The Future of Wearable Tech in 2016 and Beyond

For gaming geeks, parts of everyday life can feel like an unbearable snooze. We dream of games taking over our reality. We picture how awesome it would be to use Star Trek’s holodeck to get through our morning commutes. And we imagine wearing clothes that are as badass as Kiera’s skintight suit in Continuum.

Good news. Wearable technology is bringing gadgets into even the most mundane parts of our lives, bringing us ever closer to making these visions a reality. Two years ago, we were all talking about Google glasses and Apple watches. Then we were talking about the next hottest wearable in fitness. That’s all yesterday’s news. Now more than ever, wearable technology is being built to augment life overall, not just specific activities. It’s moving away from accessories and into the mainstage of clothing necessities. If shopping has always been more of a chore than a delight, it’s time to get a bit more excited. Clothes are getting a whole lot cooler, and not just for gym rats. Companies including Samsung, Google, and HexoSkin are all focusing on making normal clothes as connected as your smartphone.

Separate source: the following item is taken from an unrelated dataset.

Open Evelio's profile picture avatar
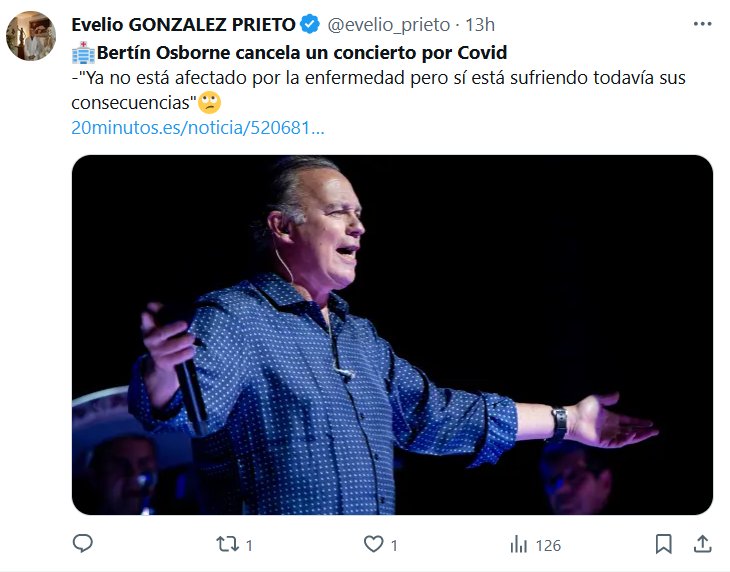Screen dimensions: 730x572 tap(31, 37)
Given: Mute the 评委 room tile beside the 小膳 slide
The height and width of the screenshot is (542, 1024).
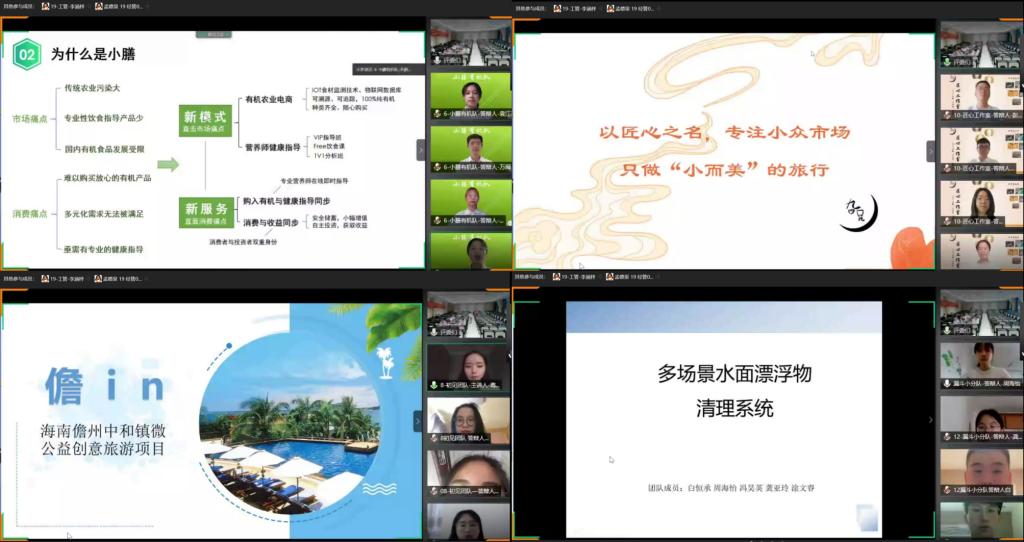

Samsung’s Welt, which stands for “wellness belt,” took January’s Las Vegas Consumer Electronics Show by storm. The smart belt looks like a normal belt but its buckle is packed with sensors that analyze everything from your growing waistline to your physical movement and eating habits. Let’s be honest: having a step-tracker on your wrist or smartphone isn’t really giving you a great sense of the steps you take. It’s not such a practical choice when it comes to measuring your vitals.

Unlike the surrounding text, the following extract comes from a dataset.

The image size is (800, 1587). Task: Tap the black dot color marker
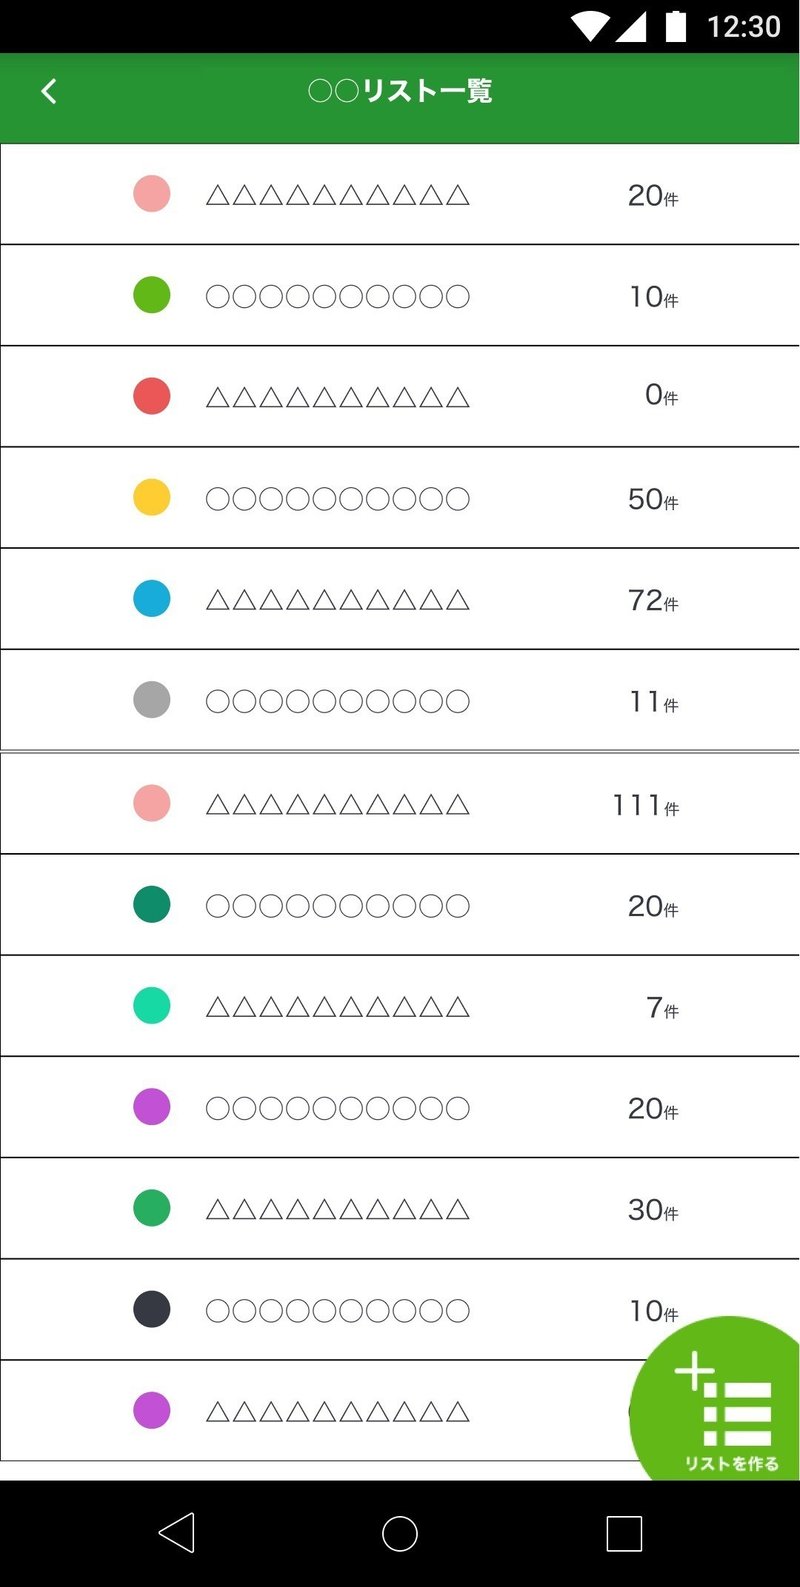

Something sitting directly on your waist, however, is going to catch every movement. The belt works with an app that lets you know how long you’ve been sitting, how many donuts you’ve overeaten, and how many inches your waist has expanded since your last set of gaming all-nighters. If you’re spending way, way, too much time geeking out over Minecraft, your belt is going to let you know. Right now, the Welt is a Creative Lab project so there isn’t any pricing information yet, but look for it on the market soon.

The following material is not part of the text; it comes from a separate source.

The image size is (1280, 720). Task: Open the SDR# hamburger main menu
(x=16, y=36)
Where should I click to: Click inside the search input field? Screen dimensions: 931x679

Belts aren’t the only sensor-packed clothing item in the works. Google’s Project Jacquard is spinning conductive yarns that can bring touch controls and gesture interactivity into everything you come into contact with, from your blue jeans to your favorite gaming chair. The yarn looks like a normal synthetic yarn, but it’s interwoven with thin metallic alloys which can connect to tiny circuits that are no larger than a button. Together, Google and Levi’s are aiming to make wearable technology indistinguishable from normal clothes. The only difference between regular Levi’s and Levi’s made with Jacquard yarn will be that the latter is much smarter.

While connected belts, jeans, and even connected socks and underwear will keep you geeking out 24/7, there is also a ton to be excited about in the future of virtual reality headsets. 2016 is going to be the year that Oculus Rift, the HTC Vive Pre (2nd Generation), and PlayStation VR (Sony’s Project Morpheus) all go mainstream. For a pretty penny, you can grab them all in stores starting as early as April 2016.

From belts and jeans that are connected, to smart socks and virtual reality headsets, the future of wearable tech is all about following the KISS principle (keep it simple, stupid). This should be thee future of all user interface design, but it matters most for technologies we plan to wear as a second skin (or a second set of eyes). What’s so exciting about the wearable technology being built is that it aims to improve your entire day, not just your fitness routine or your gaming session. Every action can be connected. With that, life becomes so much closer to the science fiction books you still have under your bed.